Aristófanes insistirá no poder que o amor possui sobre a natureza histórica, com o uso do mito dos andróginos, legimitima a homoafetividade e a desenfreada busca pelo que hoje chamamos de “almas gêmeas”, que é uma busca pelo perfeccionismo e de certa forma pelo narcisismo.
Sócrates elogia o fato de Ágaton ter principiado a mostrar a natureza e quais são as obras do Amor, mas depois segue seu clássico método da Pergunta: “é de tal natureza o Amor que é Amor de algo ou de nada?”, Ágaton confirma que o Amor é Amor de algo. De qual “algo” é o Amor e segue com a indagação: “Será que o Amor, aquilo de que é amor, ele o deseja ou não ?” e segue o banquete a moda dos clássicos gregos.

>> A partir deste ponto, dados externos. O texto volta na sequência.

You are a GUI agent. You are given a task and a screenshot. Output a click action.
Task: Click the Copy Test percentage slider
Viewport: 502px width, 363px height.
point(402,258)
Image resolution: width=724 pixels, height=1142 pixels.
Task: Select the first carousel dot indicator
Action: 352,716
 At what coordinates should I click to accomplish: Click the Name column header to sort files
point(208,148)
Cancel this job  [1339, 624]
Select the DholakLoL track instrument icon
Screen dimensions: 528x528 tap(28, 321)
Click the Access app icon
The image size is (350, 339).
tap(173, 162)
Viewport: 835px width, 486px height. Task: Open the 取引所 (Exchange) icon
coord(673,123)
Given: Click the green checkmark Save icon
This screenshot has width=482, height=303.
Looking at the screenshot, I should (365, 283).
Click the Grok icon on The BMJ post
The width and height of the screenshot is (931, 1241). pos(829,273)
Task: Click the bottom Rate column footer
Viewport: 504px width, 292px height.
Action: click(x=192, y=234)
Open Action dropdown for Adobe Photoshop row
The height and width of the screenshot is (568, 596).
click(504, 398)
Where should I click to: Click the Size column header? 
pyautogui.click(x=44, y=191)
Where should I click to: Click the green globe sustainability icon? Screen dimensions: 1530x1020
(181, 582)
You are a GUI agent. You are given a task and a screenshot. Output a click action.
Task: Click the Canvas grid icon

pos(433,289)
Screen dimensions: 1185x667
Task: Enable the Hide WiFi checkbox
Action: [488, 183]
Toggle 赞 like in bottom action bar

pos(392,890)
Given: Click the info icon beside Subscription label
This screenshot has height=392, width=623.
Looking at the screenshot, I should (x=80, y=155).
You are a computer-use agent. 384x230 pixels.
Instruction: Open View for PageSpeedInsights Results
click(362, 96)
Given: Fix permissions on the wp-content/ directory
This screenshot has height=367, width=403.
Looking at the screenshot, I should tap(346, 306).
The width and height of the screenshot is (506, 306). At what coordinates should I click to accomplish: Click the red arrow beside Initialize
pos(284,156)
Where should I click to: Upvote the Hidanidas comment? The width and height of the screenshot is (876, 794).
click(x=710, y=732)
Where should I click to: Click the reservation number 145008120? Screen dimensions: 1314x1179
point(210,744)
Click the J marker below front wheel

O banquete, a mesa a qual todos sentam é o importante deste diálogo, parece tão clássico e tão presente, mas acrescentaríamos uma questão e Francisco de Assis, lembrado estes dias, afirmava ele com convicção: “O Amor não é amado”, assim antes de ser instrumento como afirma Agaton é ele próprio algo a ser usado como instrumento, em momento de tanta dor na humanidade, ou então a maneira socrática perguntar: “É o Amor amado ?”.
Platão, O Banquete, ou, Do Amor – trad. José Cavalcante de Souza, Rio de Janeiro: DIFEL, 2008.